Decision Radar (Algeria Lens)

Dimension Assessment
Relevance for Algeria Medium — Algeria has no current legislation specifically restricting minors’ social media access, but social media harms affecting youth are a genuine public concern. The global debate informs what policy options exist.
Infrastructure Ready? Partial — Algeria has a national digital identity system (biometric ID cards) that could theoretically support age verification, but no age assurance APIs or third-party verification infrastructure connected to platforms exist.
Skills Available? Partial — Legal expertise in digital regulation is limited; Algeria’s tech policy community is nascent. Awareness of international models is low among regulators.
Action Timeline 12-24 months — No immediate legislation expected, but Algeria’s digital economy law evolution may eventually address platform obligations for minors.

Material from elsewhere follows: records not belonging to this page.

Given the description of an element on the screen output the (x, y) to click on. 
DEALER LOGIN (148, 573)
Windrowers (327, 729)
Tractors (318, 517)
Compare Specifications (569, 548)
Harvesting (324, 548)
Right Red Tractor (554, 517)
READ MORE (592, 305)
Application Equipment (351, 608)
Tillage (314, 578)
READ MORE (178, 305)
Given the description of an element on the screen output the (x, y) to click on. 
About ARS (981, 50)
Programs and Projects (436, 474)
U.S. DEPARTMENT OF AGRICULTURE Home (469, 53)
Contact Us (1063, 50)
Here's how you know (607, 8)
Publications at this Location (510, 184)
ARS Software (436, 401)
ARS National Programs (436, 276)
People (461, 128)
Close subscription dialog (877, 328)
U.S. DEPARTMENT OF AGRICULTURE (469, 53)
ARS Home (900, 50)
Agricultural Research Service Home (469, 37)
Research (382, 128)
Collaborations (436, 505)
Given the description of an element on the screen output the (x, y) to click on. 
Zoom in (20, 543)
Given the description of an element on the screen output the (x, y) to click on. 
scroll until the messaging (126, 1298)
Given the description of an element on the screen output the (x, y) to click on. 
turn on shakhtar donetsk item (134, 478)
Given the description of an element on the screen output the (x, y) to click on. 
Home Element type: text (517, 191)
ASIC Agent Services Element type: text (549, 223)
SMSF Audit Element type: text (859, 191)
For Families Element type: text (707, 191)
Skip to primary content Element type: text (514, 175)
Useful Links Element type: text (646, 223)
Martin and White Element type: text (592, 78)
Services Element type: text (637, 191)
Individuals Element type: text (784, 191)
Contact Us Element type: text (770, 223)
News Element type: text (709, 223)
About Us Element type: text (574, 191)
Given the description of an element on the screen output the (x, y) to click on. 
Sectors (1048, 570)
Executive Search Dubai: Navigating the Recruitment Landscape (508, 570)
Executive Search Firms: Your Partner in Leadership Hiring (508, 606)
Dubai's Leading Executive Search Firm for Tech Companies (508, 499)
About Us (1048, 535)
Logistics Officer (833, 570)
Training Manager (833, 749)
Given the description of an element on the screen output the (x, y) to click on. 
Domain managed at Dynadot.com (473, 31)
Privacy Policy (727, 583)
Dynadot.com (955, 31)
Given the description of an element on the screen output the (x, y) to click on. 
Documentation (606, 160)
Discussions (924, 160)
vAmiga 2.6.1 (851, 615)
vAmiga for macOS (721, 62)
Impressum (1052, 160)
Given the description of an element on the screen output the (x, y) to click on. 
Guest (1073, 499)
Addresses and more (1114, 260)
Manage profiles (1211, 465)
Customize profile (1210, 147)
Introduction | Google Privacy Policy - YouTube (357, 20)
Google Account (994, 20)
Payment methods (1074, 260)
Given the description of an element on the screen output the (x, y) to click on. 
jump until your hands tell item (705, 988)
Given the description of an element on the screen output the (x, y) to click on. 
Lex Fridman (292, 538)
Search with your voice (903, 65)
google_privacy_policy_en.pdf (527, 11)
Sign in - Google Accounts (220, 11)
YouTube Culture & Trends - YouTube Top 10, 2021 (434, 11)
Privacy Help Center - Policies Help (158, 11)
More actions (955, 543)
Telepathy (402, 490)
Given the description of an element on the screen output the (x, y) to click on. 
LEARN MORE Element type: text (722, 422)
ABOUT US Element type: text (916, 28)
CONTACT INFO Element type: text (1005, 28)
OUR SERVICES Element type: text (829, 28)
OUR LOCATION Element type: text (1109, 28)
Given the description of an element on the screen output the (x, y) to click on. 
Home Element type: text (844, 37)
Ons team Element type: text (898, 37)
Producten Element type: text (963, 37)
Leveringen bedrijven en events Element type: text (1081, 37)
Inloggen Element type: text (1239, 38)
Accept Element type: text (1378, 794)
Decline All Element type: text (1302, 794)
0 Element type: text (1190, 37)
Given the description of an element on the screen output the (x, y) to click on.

Key Stakeholders Ministry of Digital Economy, ARPT (telecom regulator), Ministry of National Education, Algerian families and youth advocates
Decision Type Monitor

Quick Take: Algeria is not on the legislative frontier here, but the global pressure on platforms to differentiate products for minors will affect how TikTok, Meta, and others operate in the country regardless of local law. Algerian policymakers and educators should study which regulatory models — Australia’s blunt ban, the UK’s design code — are proving legally durable, as this debate will arrive in the MENA region eventually.